■ **YOUR INSTRUCTIONS**
Format the records from the line containing "Image resolution: width=1291" down to the line containing "[x=1434, y=31]", both included, as a Markdown table with the columns Row and Line. Number each row and leave out blank lines.

------ GIVEN DATA ------

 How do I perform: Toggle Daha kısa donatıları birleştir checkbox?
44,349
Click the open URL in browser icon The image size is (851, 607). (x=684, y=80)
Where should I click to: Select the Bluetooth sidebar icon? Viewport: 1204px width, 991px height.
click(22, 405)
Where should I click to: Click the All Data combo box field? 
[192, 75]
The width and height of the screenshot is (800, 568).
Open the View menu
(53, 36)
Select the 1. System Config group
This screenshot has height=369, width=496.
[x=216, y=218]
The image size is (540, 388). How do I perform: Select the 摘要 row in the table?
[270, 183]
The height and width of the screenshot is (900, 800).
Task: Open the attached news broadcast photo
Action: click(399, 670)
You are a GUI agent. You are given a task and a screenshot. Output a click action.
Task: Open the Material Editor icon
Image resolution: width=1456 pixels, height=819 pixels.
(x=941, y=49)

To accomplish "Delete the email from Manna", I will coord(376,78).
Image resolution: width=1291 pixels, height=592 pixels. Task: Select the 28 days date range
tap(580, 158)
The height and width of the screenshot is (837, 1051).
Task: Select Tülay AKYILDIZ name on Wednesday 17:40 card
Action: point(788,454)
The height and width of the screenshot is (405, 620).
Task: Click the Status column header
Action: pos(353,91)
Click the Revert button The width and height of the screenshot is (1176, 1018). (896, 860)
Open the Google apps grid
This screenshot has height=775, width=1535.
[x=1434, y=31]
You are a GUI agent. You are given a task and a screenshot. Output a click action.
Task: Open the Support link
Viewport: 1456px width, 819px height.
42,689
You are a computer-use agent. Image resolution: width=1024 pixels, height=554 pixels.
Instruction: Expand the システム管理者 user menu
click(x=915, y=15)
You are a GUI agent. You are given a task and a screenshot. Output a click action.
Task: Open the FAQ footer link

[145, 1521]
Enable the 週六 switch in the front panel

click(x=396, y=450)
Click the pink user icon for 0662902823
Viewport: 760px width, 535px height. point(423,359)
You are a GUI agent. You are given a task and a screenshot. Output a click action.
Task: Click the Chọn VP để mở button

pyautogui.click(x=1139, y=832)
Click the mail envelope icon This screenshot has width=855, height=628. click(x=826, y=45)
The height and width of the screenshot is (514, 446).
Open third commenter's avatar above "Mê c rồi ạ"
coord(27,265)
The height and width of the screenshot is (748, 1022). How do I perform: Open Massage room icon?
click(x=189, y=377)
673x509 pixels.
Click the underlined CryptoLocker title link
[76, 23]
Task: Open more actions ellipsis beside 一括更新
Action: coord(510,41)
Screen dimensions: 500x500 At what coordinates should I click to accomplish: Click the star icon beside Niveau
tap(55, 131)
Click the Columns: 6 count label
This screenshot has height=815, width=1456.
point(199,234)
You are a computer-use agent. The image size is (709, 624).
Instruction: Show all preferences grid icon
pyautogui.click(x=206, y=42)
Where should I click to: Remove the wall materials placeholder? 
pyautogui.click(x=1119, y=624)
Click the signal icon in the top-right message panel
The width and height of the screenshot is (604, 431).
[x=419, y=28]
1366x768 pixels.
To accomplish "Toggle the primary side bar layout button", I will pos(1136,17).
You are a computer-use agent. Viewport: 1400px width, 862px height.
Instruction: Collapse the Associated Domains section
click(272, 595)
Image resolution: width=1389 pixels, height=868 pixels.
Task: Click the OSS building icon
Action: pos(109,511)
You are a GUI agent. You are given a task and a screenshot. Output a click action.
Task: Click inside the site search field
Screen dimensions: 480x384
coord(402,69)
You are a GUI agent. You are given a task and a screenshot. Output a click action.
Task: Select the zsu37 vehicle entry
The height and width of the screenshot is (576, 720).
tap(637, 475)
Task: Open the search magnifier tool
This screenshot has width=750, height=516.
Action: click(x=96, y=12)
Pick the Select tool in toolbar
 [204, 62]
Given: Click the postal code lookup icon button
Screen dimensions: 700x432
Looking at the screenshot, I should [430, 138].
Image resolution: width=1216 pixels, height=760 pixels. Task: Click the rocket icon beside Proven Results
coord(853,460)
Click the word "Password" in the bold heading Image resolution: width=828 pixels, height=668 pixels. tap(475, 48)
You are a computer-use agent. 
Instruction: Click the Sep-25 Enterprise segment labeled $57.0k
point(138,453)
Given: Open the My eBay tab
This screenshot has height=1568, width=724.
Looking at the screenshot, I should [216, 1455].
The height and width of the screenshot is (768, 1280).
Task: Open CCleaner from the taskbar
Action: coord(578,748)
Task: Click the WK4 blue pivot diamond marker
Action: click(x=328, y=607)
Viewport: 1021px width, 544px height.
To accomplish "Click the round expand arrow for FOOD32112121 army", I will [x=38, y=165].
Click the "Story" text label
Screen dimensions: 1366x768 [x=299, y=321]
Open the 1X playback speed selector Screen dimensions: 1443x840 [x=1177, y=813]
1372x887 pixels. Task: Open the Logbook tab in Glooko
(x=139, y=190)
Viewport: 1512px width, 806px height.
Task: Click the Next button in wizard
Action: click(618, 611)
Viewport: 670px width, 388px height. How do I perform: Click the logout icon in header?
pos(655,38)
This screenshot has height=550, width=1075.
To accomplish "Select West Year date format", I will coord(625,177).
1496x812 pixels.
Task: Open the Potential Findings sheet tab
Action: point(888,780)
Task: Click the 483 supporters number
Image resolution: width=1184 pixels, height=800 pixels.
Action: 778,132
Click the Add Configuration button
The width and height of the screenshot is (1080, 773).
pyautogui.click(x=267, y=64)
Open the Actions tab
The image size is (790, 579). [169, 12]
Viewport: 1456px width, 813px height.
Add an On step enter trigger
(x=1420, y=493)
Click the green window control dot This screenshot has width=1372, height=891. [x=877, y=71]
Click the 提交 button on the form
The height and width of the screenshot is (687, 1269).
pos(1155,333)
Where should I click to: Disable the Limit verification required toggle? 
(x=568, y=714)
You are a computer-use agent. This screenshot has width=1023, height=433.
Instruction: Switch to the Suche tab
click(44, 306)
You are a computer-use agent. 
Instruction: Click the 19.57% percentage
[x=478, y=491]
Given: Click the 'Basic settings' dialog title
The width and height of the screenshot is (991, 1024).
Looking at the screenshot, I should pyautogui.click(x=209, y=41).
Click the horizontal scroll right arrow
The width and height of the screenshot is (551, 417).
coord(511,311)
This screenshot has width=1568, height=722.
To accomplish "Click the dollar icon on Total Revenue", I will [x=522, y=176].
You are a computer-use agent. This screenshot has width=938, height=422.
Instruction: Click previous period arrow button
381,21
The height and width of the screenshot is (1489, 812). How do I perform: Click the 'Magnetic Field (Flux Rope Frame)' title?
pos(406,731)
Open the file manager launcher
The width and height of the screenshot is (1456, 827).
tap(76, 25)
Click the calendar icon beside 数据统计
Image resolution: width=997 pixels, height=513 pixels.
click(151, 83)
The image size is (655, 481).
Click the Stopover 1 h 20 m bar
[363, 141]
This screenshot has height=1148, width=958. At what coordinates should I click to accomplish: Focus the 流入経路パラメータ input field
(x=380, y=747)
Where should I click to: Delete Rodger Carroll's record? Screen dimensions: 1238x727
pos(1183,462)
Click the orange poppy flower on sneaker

------

■ **THE RESULT**
| Row | Line |
|---|---|
| 1 | Image resolution: width=1291 pixels, height=592 pixels. Task: Select the 28 days date range |
| 2 | tap(580, 158) |
| 3 | The height and width of the screenshot is (837, 1051). |
| 4 | Task: Select Tülay AKYILDIZ name on Wednesday 17:40 card |
| 5 | Action: point(788,454) |
| 6 | The height and width of the screenshot is (405, 620). |
| 7 | Task: Click the Status column header |
| 8 | Action: pos(353,91) |
| 9 | Click the Revert button The width and height of the screenshot is (1176, 1018). (896, 860) |
| 10 | Open the Google apps grid |
| 11 | This screenshot has height=775, width=1535. |
| 12 | [x=1434, y=31] |